Stored data
▼
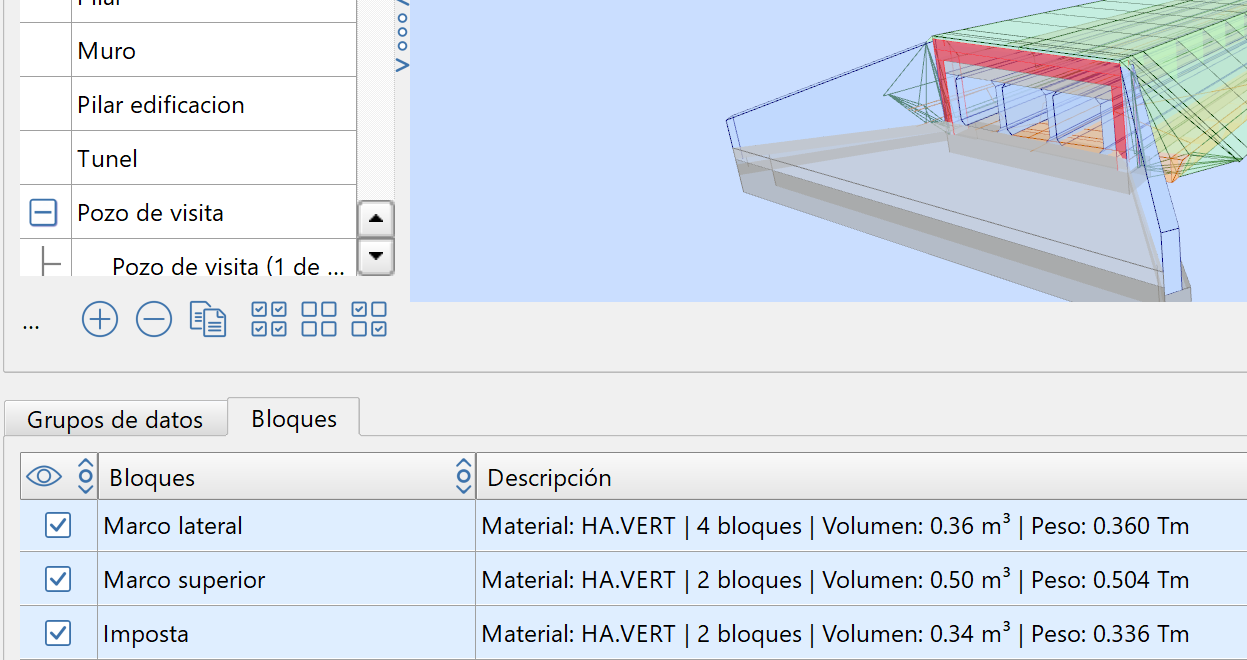Screen dimensions: 1247x660
Task: Uncheck visibility for Marco superior
Action: pos(58,579)
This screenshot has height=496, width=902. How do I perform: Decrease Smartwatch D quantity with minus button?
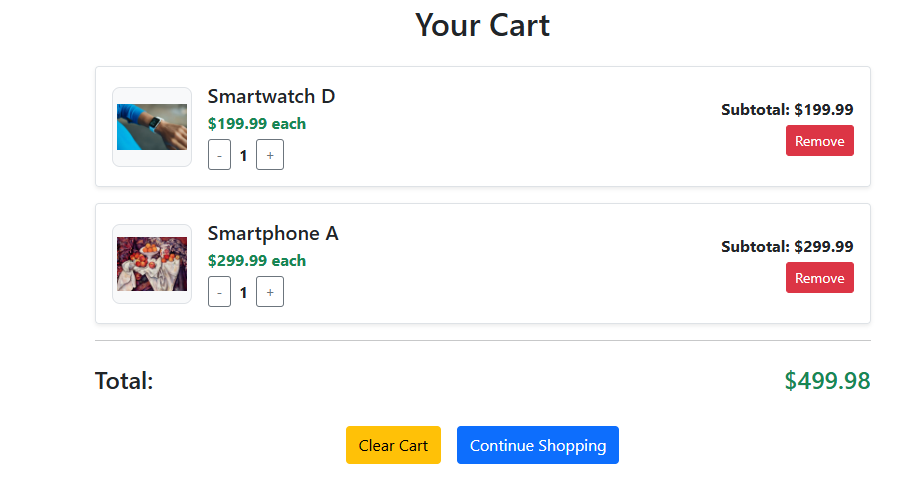coord(220,155)
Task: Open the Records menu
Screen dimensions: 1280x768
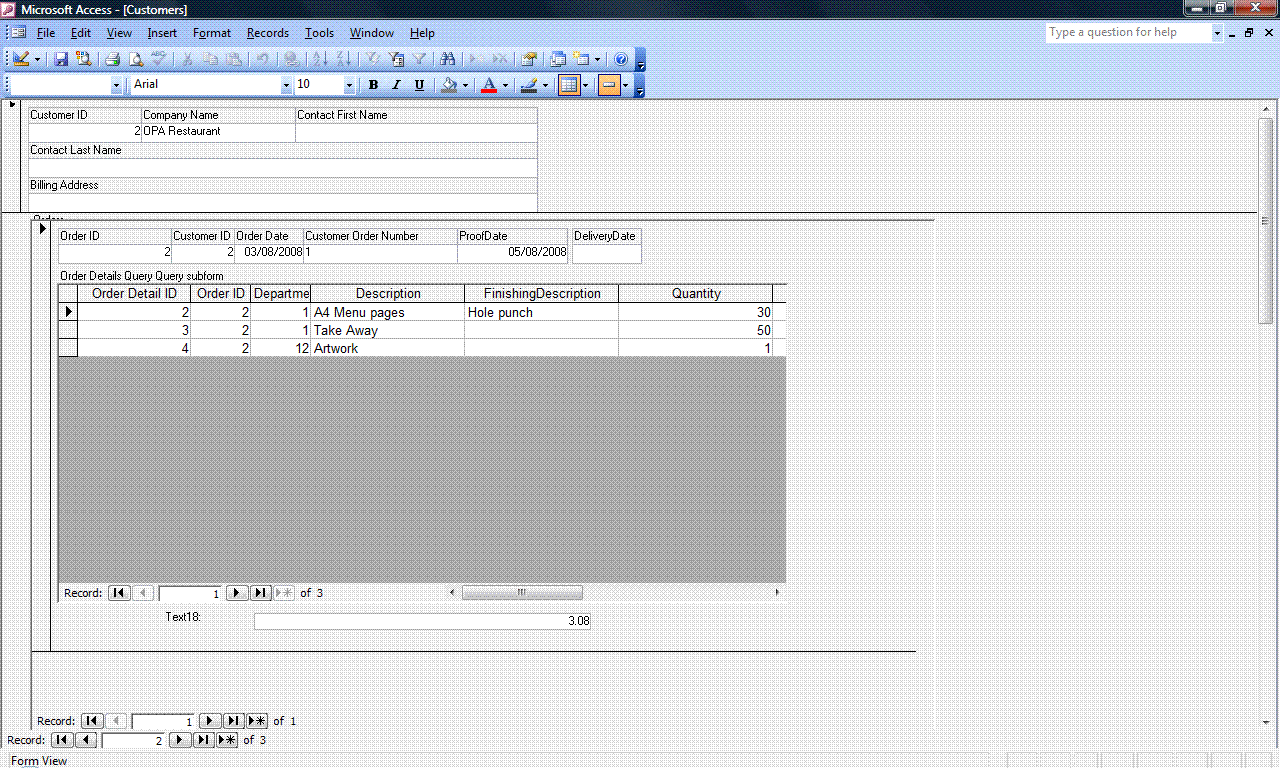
▲
The task – Transcribe exactly, and only, the lines from the line with "This screenshot has" through the last line of the records, inclusive; the pictures do not belong in the copy.

Response –
This screenshot has height=496, width=902. How do I perform: Decrease Smartwatch D quantity with minus button?
coord(220,155)
Task: Open the Records menu
Screen dimensions: 1280x768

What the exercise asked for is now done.